Most importantly, the league’s announcement last week that it would spend a minimum of 10 per cent of annual funding on community football now looks far more generous.

But not everyone is a winner. Those supporters wanting to watch their football live and free on a Saturday night will find it’s no longer be possible for the first eight weeks of the season. In the developing states of the north, the Swans, Lions, Suns and Giants will each lose three live games on free to air. Fans of West Coast, Fremantle, Adelaide and Port Adelaide, however, have retained the status quo for free-to-air games overall. As The Age pointed out recently, this is potentially a problem: in the states where the AFL most needs to build a new audience, the barriers to entry are highest.

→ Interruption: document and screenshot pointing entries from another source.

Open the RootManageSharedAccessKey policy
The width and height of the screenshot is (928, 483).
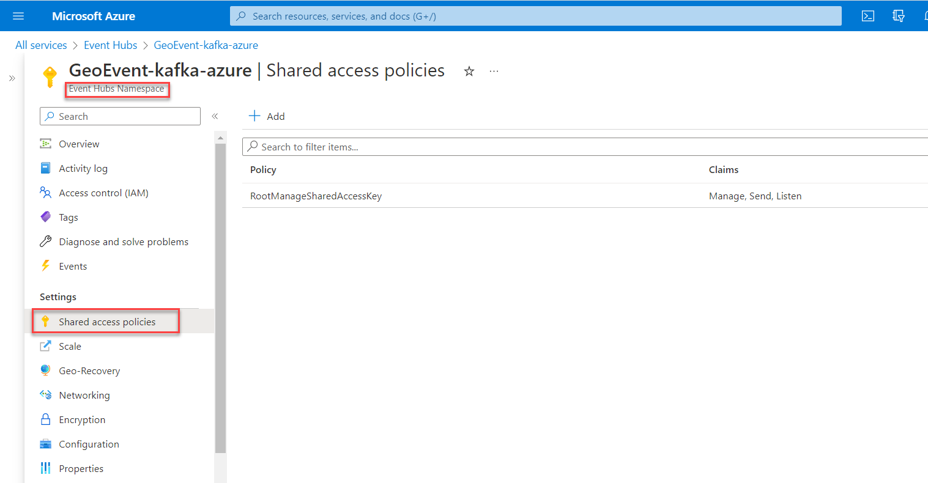click(316, 196)
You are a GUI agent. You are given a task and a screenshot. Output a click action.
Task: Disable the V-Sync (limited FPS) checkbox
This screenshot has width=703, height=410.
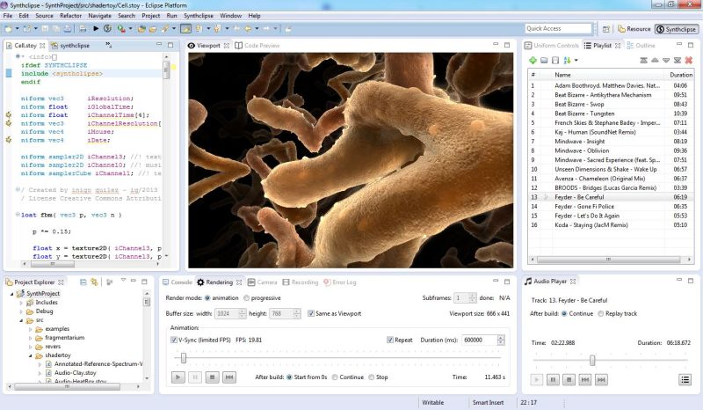[x=173, y=339]
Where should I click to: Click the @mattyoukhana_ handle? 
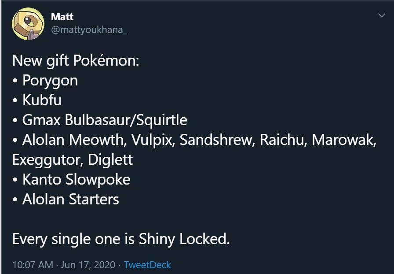click(x=89, y=30)
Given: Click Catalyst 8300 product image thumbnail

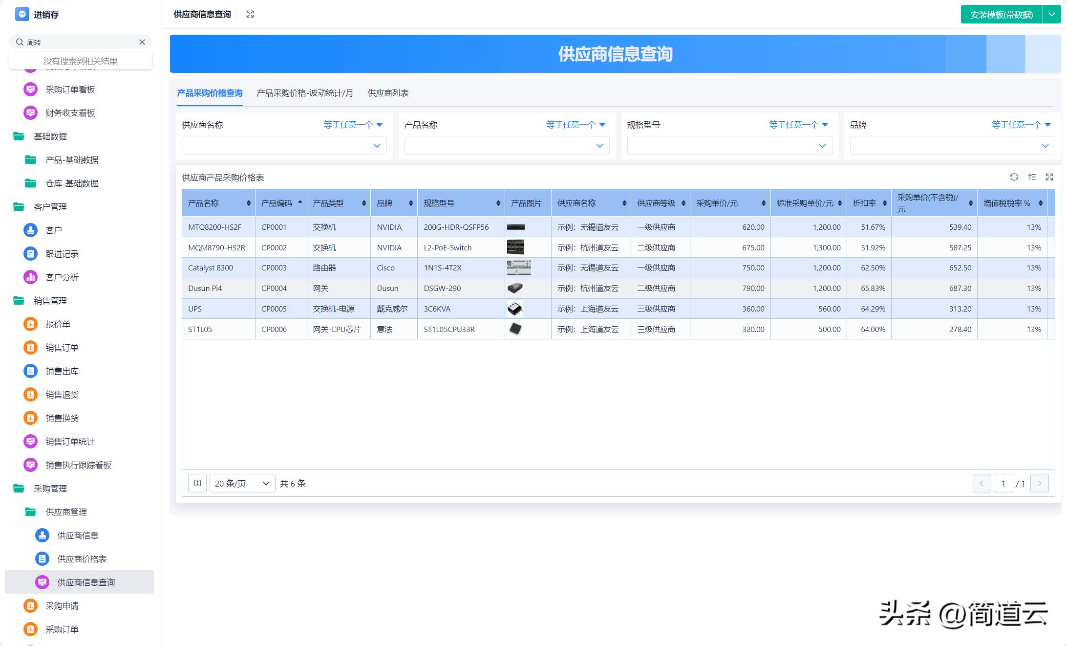Looking at the screenshot, I should (518, 267).
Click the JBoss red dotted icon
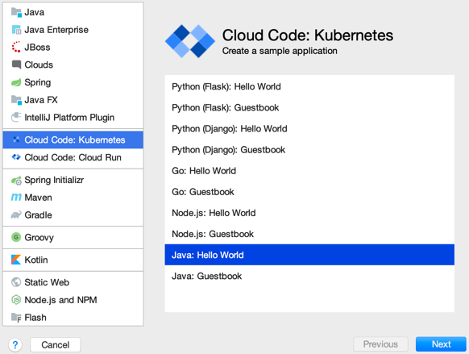 click(16, 47)
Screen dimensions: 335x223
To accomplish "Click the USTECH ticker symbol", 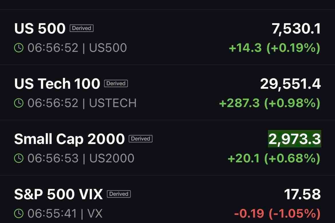I will [x=113, y=103].
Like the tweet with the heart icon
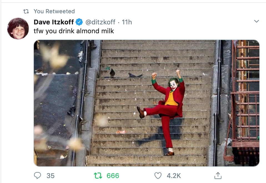266x183 pixels. 158,176
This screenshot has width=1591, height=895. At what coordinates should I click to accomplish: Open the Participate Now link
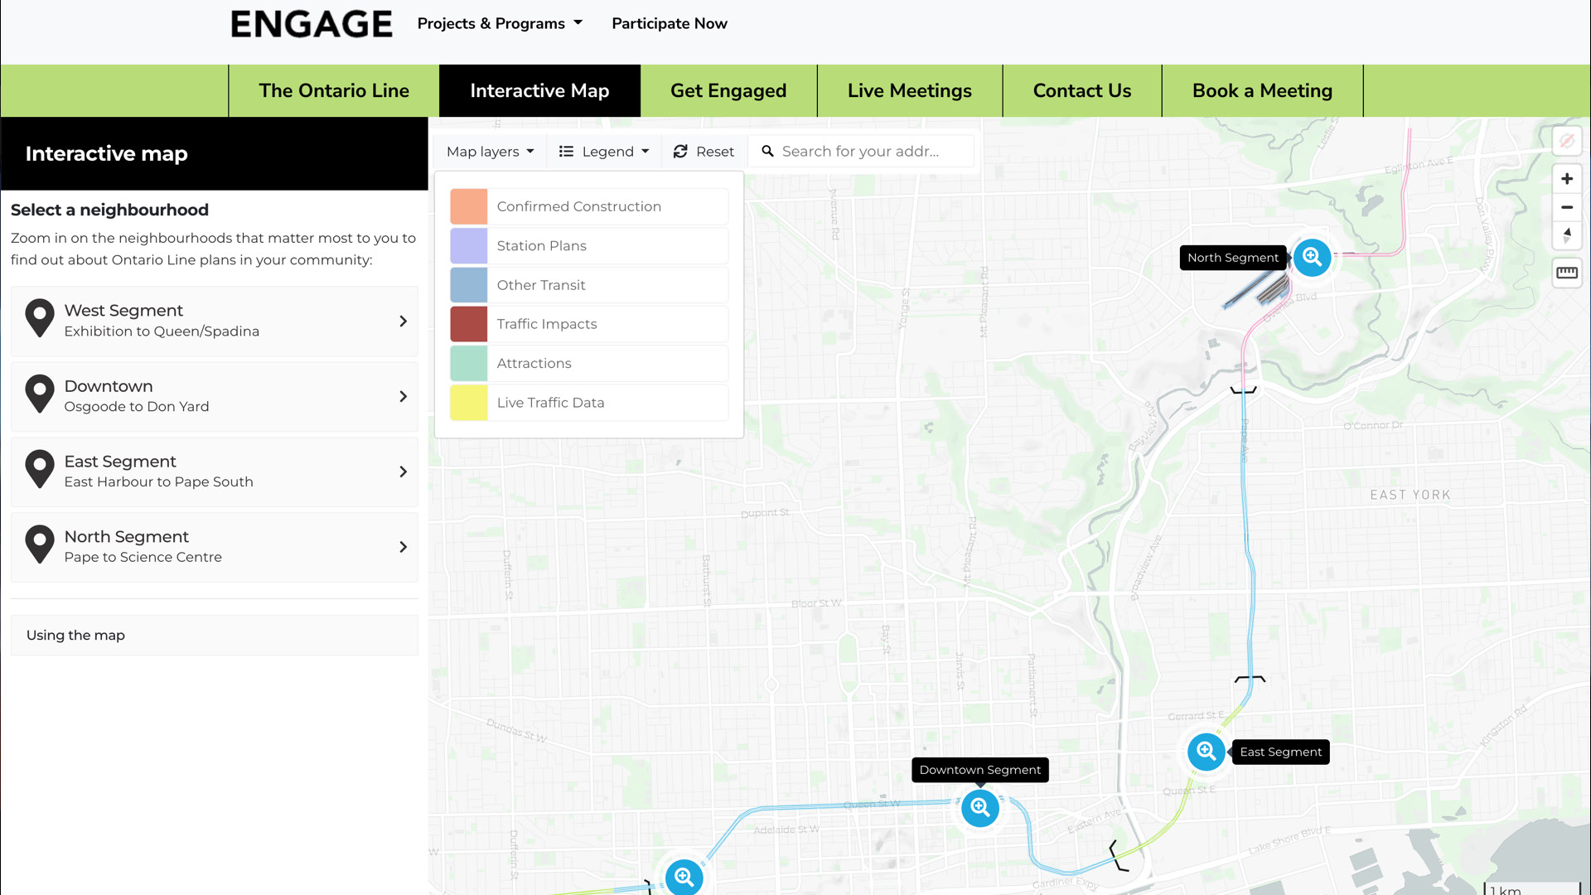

Some have suggested this deal is the last hurrah of an old era. The next contract for the broadcast rights of the AFL will not begin until 2033, and there is every possibility before then of another seismic shift in viewing habits, brought about by new technology or some other disruptive force. It was only seven years ago that Netflix arrived in Australia, and look at the revolution that heralded. For a younger generation, watching live TV has become a rarity.

This new seven-year broadcast deal locks the AFL into a mix of technology that could well be antiquated before it comes to an end. By then, McLachlan and the people who negotiated this enormous deal are likely to be long out of the picture.